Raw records

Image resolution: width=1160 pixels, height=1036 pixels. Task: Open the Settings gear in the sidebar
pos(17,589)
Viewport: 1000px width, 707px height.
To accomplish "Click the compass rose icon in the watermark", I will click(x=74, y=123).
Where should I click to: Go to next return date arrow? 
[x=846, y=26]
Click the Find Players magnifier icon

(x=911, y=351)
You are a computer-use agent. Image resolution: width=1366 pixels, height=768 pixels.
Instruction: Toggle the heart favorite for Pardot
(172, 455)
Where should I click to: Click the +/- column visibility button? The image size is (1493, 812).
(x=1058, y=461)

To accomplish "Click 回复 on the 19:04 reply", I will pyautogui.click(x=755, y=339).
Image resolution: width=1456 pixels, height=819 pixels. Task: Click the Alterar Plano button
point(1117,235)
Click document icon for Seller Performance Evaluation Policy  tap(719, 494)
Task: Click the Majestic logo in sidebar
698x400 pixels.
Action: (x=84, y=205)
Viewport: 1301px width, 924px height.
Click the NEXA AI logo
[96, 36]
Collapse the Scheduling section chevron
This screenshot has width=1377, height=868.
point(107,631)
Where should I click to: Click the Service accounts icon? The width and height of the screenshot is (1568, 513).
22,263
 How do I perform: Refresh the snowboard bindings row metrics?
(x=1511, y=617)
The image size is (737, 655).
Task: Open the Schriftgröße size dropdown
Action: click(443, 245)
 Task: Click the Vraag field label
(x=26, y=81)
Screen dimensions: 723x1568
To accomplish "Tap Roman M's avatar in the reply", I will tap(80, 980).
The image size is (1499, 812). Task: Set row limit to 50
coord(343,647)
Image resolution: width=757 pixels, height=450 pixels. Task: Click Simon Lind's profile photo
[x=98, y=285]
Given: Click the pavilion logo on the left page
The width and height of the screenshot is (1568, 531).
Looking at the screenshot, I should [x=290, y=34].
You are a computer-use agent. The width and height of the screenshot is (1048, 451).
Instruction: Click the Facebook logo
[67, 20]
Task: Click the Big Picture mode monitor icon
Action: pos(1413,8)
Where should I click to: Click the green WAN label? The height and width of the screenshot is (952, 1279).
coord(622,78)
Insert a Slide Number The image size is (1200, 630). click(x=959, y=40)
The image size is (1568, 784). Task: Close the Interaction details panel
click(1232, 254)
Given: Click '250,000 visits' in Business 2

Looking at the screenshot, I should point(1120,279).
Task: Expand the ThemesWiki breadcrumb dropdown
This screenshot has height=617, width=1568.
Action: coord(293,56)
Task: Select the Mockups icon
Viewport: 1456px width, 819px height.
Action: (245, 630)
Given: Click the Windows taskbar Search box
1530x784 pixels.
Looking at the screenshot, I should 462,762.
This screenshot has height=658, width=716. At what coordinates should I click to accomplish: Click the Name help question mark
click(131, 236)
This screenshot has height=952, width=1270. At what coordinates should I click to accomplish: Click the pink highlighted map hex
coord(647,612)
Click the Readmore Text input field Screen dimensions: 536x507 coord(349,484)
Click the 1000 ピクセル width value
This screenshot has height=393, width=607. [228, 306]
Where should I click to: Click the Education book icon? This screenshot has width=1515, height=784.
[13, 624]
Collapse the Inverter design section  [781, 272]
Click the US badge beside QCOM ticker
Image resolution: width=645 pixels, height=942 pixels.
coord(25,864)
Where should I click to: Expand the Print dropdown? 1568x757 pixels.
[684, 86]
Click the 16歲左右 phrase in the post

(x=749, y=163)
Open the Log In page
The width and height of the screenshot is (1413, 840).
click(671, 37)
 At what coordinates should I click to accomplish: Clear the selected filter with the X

» **PROBLEM STATEMENT**
Determine how many lines of the material contain the string "will". Reply with the number alone.

» **COMPLETE ANSWER**
3